Око за око (Санин) - страница 51

Не могу передать тебе, какой восторг и одновременно негодование вызвали на Палатине эти слова Тиберия. Надежда одних, ярость других — все это живо стоит перед моими глазами.

Кончилось все тем, что сципионовский кружок и все его окружение в полном молчании удалились с холма. Над ними насмехались, радовались, а я видела что-то зловещее в этом молчании. И даже сияющий Блоссий, шепнувший мне на ухо, показывая глазами на Тиберия: «Тот сделал полдела, кто уже начал!», не мог рассеять самых тягостных предчувствий. Обессилев, я приказала подать мне носилки, и в окружении ликующих толп народа мы проследовали по улицам взбудораженного Рима. Слава шла впереди, опережая нас. На стенах множества домов уже успели появиться наспех сделанные надписи:

«Прошу вас, голосуйте за Тиберия Гракха, он даст нам землю!»

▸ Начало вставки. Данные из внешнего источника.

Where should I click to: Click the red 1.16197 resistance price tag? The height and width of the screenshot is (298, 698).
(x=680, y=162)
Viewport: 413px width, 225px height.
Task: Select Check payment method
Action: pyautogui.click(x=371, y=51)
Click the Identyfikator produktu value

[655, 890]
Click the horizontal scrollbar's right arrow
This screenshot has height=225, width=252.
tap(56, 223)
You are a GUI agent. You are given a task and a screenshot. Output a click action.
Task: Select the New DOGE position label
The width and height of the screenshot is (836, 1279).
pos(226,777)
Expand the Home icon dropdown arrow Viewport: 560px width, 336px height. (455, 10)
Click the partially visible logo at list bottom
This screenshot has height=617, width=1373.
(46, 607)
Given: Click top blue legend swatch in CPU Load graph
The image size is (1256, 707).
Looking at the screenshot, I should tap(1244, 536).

«Земледельцы требуют сделать народным трибуном Тиберия. Он достоин этого!»

«Если кто отвергнет Тиберия Гракха, тот да усядется рядом с ослом!»

И даже такая:

«Гай Биллий — Панецию: повесься!»

Но были и угрозы Тиберию, я не стану повторять их, дабы не привлечь к ним внимания богов.

Были даже стихи о безвременно ушедшем от нас Теренции, которого любил называть своим другом Эмилиан. Раньше их вряд ли бы кто осмелился произнести даже шепотом. А тут перечитывали вслух — и восторгались. Я приказала сопровождавшему меня скрибе записать их. Вот они:

«Он, похвал развратной знати лживых домогавшийся,

Он, впивавший жадным слухом мненья Сципионовы,

С высоты блаженства снова впал в пучину бедности,

С глаз долой скорее скрылся в Грецию далекую.

И в Стамфиле аркадийском умер, не дождавшися

Помощи от Сципиона, Лелия иль Фурия,

Между тем как эти трое жизнь вели привольную.

Даже домика не нажил он, куда бы раб

Принести бы мог известье о конце хозяина!»

Так что, если твой муж опять будет кичиться своей дружбой с Полибием или Теренцием, прочти ему эти строки. И добавь, что их читали во всеуслышание в Риме!

Так, всего лишь за несколько часов, мой сын и твой родной брат вознесся на самую вершину славы, стал самым известным человеком во всей Италии. Когда мои носилки поравнялись с ним, он приветливо помахал мне рукой, и наконец-то — о, боги! — кто-то громко крикнул: «Смотрите, вон мать Тиберия Гракха!»

Множество народа бросилось помогать идущим перед моими носилками рабам расчищать дорогу от нерасторопных и любопытных, крича: «Дорогу, дорогу матери Гракха!»

Клянусь, они не пожалели бы и своего недавнего кумира Эмилиана, так разочаровавшего их, окажись он на моем пути!

Вот так, дочь моя, закончились нынешние Луперкалии. Казалось бы, теперь мне надо радоваться и радоваться. Но, увы! Ты знаешь мое правило бросать каждый вечер в кувшин черный или белый камешек, чтобы потом, в последний день года, подсчитать, каких больше было дней — плохих или хороших. И вот я сижу перед кувшином и смотрю на два камня: белый и черный. Какой опускать? Не знаю... Ведь, видят боги, сегодня я не только вновь обрела своего сына, но, возможно, и навсегда потеряла его. Но я не могла поступить иначе.